What's wrong with his RSS association? Asks Kerala Governor
text_fieldsThiruvananthapuram: Kerala Governor Arif Mohammed Khan, who met the RSS chief Mohan Bhagwat when the former was in Thrissur, responded to the critics that he has had a strong association with the Rashtriya Swayamsevak Sangh since 1986.
Khan acknowledges the RSS as the one organisation that supported him when he was in political crisis, early in 1986 with the Shah Bano case. He said there are people working in various Raj Bhavans in the country who are overtly associated with the RSS.
Khan went on to recall that former Prime Minister Atal Bihari Vajpayee had said that he was first a swayamsevak and Jawaharlal Nehru had invited the organisation to the Republic Day parade. He was responding to a query by reporters as to why he met Bhagwat recently in Thrissur when the RSS chief was in the southern State.
"Is RSS a banned organisation?" he asked. The Governor was speaking at a press conference called by him at Raj Bhavan earlier in the day to release a video clip of him being heckled at a Kannur University event in 2019 and the letters exchanged between him and Kerala Chief Minister Pinarayi Vijayan on the functioning of the universities.
Khan said his association or relation with the RSS started in 1986 when it supported him in the Shah Bano case. He was a Minister of State in the Rajiv Gandhi government in 1986 but he resigned over the government's stand in the Shah Bano case. Shah Bano was a Muslim woman from Indore. Divorced in 1978, she filed a criminal suit and won the right to alimony from her husband. Her husband had challenged the lower court's order in the Supreme Court which upheld the lower court's order. However, the then Rajiv Gandhi government brought a Bill - Muslim Women (Protection of Rights on Divorce) Act, 1986 in Parliament to reverse the judgment.

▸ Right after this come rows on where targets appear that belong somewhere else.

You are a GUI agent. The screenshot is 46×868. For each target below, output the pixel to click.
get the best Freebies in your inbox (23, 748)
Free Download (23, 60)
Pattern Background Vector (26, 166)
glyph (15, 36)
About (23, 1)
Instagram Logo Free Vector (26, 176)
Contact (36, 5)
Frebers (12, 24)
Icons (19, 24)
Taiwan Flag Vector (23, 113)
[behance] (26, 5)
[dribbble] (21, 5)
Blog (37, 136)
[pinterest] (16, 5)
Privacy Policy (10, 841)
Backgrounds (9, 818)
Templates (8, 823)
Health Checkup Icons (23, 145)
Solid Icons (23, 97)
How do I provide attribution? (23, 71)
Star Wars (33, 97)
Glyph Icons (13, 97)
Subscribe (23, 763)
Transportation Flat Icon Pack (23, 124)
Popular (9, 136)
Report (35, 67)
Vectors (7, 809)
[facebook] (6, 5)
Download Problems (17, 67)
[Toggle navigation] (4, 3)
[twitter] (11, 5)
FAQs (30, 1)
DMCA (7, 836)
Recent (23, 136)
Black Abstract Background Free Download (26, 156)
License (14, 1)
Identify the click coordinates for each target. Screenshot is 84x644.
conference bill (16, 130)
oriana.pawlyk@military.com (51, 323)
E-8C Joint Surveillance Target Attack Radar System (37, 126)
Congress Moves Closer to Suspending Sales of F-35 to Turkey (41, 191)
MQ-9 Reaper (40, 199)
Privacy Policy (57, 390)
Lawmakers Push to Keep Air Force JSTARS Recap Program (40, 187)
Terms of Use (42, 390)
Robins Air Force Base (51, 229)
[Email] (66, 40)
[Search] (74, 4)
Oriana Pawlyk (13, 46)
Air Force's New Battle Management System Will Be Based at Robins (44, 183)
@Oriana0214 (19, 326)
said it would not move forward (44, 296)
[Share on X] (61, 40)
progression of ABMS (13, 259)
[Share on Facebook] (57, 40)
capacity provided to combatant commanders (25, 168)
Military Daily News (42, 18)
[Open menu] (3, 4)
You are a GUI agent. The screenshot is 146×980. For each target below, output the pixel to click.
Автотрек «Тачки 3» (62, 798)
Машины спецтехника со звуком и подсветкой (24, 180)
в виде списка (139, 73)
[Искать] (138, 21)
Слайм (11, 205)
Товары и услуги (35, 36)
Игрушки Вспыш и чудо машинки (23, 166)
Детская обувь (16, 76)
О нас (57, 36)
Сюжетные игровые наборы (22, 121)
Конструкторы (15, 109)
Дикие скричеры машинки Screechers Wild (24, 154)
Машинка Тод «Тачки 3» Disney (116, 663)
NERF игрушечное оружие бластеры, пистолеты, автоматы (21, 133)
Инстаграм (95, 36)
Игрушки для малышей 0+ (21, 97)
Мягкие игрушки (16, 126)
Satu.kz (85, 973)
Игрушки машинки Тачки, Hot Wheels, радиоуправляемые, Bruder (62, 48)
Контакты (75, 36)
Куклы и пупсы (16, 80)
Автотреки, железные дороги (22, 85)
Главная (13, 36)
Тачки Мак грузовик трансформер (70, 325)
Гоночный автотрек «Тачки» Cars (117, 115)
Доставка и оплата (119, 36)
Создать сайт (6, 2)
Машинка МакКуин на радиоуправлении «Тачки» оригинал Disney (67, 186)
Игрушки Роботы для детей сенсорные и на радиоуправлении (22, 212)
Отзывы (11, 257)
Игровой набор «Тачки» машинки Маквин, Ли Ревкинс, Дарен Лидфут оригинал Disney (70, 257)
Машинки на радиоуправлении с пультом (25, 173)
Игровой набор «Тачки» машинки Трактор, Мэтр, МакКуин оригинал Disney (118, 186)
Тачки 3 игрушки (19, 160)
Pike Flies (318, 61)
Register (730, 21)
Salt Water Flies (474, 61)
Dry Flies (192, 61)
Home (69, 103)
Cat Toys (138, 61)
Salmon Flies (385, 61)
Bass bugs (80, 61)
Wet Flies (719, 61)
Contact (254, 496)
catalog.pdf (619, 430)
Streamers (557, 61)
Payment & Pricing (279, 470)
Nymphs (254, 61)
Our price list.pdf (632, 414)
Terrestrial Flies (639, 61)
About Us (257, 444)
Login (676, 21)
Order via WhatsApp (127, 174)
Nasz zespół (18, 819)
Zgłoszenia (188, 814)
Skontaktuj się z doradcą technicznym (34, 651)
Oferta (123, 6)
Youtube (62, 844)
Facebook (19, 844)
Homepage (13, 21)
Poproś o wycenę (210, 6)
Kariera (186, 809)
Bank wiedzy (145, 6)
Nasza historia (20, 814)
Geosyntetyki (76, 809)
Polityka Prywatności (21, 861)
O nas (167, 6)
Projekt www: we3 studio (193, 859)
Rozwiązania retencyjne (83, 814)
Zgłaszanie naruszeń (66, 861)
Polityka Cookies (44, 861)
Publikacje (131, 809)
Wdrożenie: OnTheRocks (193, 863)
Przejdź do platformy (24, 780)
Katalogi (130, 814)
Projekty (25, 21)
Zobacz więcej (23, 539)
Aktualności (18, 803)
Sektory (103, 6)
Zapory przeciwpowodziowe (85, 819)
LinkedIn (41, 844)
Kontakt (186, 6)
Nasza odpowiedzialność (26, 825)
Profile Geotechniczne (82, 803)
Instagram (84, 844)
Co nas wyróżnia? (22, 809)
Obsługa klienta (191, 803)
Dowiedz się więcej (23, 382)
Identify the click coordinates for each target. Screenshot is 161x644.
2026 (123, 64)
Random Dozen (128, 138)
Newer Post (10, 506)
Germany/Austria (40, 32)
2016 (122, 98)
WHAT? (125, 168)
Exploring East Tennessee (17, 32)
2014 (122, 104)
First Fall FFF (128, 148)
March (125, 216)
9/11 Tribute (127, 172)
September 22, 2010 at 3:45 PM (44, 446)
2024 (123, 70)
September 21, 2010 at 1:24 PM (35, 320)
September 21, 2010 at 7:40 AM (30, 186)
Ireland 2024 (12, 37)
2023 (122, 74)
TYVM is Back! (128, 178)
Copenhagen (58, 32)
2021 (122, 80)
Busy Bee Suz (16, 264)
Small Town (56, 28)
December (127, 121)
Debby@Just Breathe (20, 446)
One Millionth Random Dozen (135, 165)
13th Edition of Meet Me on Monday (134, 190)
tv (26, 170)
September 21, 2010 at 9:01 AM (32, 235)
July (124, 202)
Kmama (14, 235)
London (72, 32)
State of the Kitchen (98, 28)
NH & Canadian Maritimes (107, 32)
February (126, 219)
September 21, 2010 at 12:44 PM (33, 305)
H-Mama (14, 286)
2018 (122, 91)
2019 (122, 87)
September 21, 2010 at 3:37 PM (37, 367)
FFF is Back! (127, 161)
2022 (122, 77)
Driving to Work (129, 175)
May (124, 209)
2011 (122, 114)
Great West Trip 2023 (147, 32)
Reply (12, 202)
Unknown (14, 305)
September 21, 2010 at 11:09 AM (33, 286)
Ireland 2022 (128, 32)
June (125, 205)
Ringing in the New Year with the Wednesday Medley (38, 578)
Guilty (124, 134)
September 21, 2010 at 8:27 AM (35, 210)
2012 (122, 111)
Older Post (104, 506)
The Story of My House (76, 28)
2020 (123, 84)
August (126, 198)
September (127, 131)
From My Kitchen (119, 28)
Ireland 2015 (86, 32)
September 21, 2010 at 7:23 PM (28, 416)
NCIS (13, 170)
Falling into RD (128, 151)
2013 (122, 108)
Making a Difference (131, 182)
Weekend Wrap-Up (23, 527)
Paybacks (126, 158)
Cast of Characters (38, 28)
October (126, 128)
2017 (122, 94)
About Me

Khan had openly opposed the government's decision to bring a Bill to Parliament to reverse the Supreme Court's order that the victim of triple talaq has the right to demand maintenance from her ex-husband under Section 125 of the Code of Criminal Procedure, 1973 which applies to all citizens regardless of caste or religion.
Along with the RSS, EMS Namboodiripad — the first Chief Minister of Kerala — also supported him back then, he said. "But after Namboodiripad, the Left changed its stance. They became supporters of the personal law board. RSS, however, consistently supported me. The Left supported me only till 1991. So if they (left) change, I cannot be held responsible for that," he said.
Khan said that when he was in Thrissur he came to know that Bhagwat was also there and therefore, he went to meet him and wish him well. "If he is there again, I will go and meet him," Khan added.
In an apparent dig at the ruling Left front, he said there are those who adhere to or are loyal to a foreign ideology which permits the use of force and therefore, what was unusual if he is friendly with the RSS. "If you have the right to be loyal to an ideology, which has not originated in India, which beliefs in the use of force, I do not have the right to have friendship with the RSS?"
"The ideology is not the problem. Problem is the action borne out of that ideology," he said. Referring to the killings in Kannur, Khan asked whose responsibility was it to prevent it from happening.